T.I.’s good fortunes in the court of law continue as a class-action lawsuit against the rapper has been dismissed due to the statute of limitations under the Securities Act.
According to Courthouse News Service, documents filed in the U.S. 11th Circuit show on Monday (June 21), a three-judge panel presiding over the case ratified a judgment made by a lower court to dismiss the complaint against T.I., reversing a decision that would have cost the Grand Hustler a pretty penny.
The verdict was decided in a U.S. appellate court in Atlanta, following a September 2020 judgment in which Tip was ordered to pay $75,000 to Kenneth Fedance, an investor who claims the rapper and his former business partner Ryan Felton sold him $3,000 worth of unregistered FLik tokens in 2017. Fedance 2019 lawsuit accused T.I. and Felton of a cryptocurrency fraud scheme with three securities violations in the U.S. Northern District Court of Georgia.

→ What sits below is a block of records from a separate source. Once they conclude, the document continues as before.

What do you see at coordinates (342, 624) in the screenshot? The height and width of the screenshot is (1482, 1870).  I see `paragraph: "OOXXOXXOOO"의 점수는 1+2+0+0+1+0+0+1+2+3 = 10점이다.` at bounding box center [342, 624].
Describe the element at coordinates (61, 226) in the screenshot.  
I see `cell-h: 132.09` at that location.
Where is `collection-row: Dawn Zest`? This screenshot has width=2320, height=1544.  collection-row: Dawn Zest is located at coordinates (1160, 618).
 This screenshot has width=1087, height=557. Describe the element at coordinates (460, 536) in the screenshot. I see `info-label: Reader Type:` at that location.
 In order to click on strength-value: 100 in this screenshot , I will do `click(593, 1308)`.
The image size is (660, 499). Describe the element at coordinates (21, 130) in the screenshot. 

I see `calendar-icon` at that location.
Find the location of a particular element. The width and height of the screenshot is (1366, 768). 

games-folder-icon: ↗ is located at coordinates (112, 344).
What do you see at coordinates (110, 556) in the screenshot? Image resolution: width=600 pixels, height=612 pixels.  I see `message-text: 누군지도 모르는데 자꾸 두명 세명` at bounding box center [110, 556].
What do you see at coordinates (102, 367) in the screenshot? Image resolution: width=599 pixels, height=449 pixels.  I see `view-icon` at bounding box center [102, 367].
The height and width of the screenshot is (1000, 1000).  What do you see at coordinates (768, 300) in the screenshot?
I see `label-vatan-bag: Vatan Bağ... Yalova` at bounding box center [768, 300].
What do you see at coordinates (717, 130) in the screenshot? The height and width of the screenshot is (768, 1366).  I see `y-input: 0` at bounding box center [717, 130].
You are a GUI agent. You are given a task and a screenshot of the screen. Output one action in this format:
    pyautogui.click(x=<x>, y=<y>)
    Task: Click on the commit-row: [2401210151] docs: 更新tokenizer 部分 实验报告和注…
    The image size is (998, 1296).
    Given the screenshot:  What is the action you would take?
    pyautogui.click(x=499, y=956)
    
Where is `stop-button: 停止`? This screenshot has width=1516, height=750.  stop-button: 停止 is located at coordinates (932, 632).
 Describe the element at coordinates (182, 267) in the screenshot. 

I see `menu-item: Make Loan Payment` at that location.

T.I was also ordered to not participate in offerings or sales of digital-asset securities for five years.
However, with the dismissal of the suit, it appears that Tip is in the clear and free to continue to stack his coins, no pun intended. T.I. has maintained his innocence while accusing Felton of an unfulfilled promise to him and other entrepreneurs of building an online streaming platform for creatives.
One judge, William Pryor, even mentions two of T.I.’s biggest hits in “You Know What It Is” and “Whatever You Like” in his final remarks, explaining Fedance’s failure to produce the proper amount of evidence to back up his claims.
“Anyone in Fedance’s position could say ‘You Know What It Is,’” he wrote on behalf of the panel. “In conclusory fashion, Fedance alleges that neither he nor putative class members could bring claims for the sale of unregistered securities within the one-year limitations period because Felton and Harris fraudulently concealed the facts necessary to reach the legal conclusion that FLiK Tokens were securities. But you cannot make fraudulent concealment mean ‘Whatever You Like.’”
By the sound of it, Fedance’s “Paper Trail” just wasn’t thick enough.